Czego się nie dotknę, na co nie spojrzę / Whatever I touch, whatever I see, aut./ by prof. Iwona Lorenc
Trace of presence. About the painting of Katarzyna Ferworn-Horawa and photographs of Izabela Maciusowicz / text from exhibition catalogue by Professor Iwona Lorenc
If for Maurice Merleau-Ponty the paintbrush is an extension of the body of the painter, the works of Katarzyna Ferworn-Horawa are more radical in the phenomenological sense.

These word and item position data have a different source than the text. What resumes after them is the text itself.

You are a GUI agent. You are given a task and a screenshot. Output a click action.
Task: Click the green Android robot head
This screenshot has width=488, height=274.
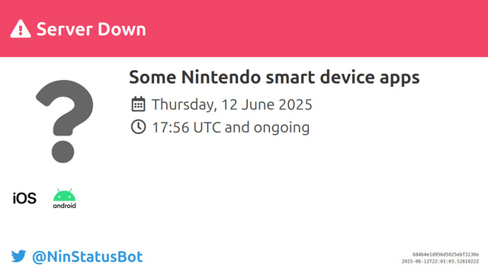pos(64,195)
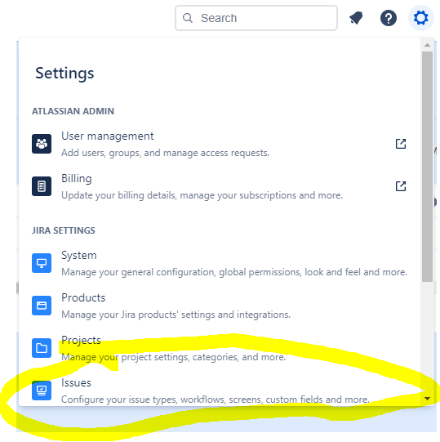Open Issues settings description link

(x=216, y=400)
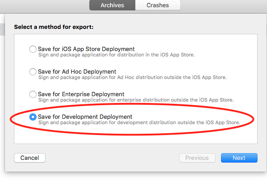Cancel the export dialog
This screenshot has height=182, width=267.
[x=30, y=158]
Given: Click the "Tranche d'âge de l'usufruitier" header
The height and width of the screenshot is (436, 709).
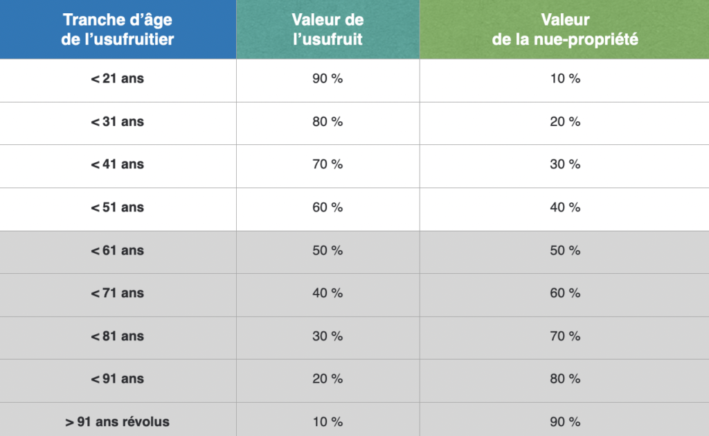Looking at the screenshot, I should pos(118,29).
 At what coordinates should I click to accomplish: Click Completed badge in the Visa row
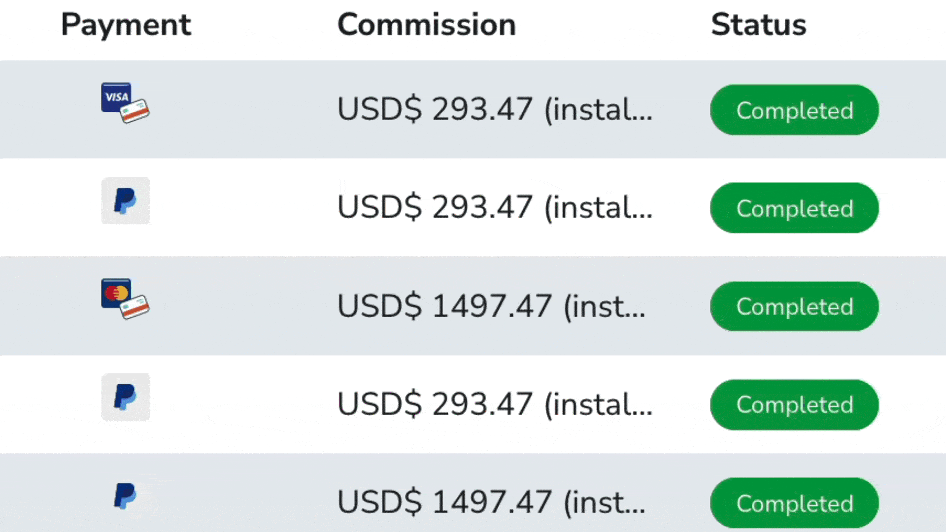tap(794, 110)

Ferworn-Horawa does not use a brush, she is satisfied with the canvas, the colour pigment, her own body, its gravity and the dynamics of movement. In her artistic practice, she goes even further than the painters Merleau-Ponty writes about: she practices and demonstrates the transitivity and mutual interchangeability of the body of the painter and the body of the image. The trace of the living, corporal presence of the artist is imprinted like a stamp until the pigment disappears on large surfaces of the canvas rolls. It is also a spatial record of the time course of the imprint/painting process. It has its own dramaturgy of the appearance and disappearance of the body presence and body as tool. The play of these two body modalities "belongs" to what is both cultural and natural. The boundary between what is alive and lifeless, natural and cultural is blurred, deconstructed. On the first level of interpretation that can be inevitably drawn (Veronica's veil, the Torah, mummy scrolls, death masks), this game with the elusiveness of the border, played by the artist, acquires an unexpected depth. It is the existential depth, maybe even metaphysical. Trace - testimony of human, bodily existence is marked in these works by the lack of full presence; it refers to what, being invisible, generates this absence; relates to what is at the root of the need to leave a mark and at the same time does not allow to be satisfied with it.
In this respect, the projects of both artists are connected: the painterly trace of the living body of Katarzyna Ferworn-Horawa, as well as the photographic "imprint of reality" in the works of Izabela Maciusowicz, are images-testimonies, but also images that gain their own life, visual and aesthetic autonomy, and the mark of timelessness. The magical colour pigment shines through with its own light; the material becomes immaterial, the heavy and descending by gravity shows its lightness. The works of Ferworn-Horawa are characterized by amorphous nature, thematic indeterminacy, and conscious confusion of the clues for the interpretation which tries to recognize the subject of the painting. Maciusowicz suspends mimetic promises that seem to be made to the viewer, by frequently photographing objects and landscapes that are easy to recognize. By zooming in, however, she blurs the boundaries of their recognition. She takes their presence from "here and now" to the time-and-space indeterminacy and immobility in the face of "something more" - to the state similar to the one we experience while standing in front of a Vermeer jug with a trickle of milk frozen in the image, but still escaping. These photographs are also permeated with a delicate anti-mimetic irony, which relates them to broader critical contexts: ornament from sediments of carbon pollution on the sand is not, after all, an aesthetic escape into a beautiful form, but an artistic reflection on the trace-form that man impresses in nature.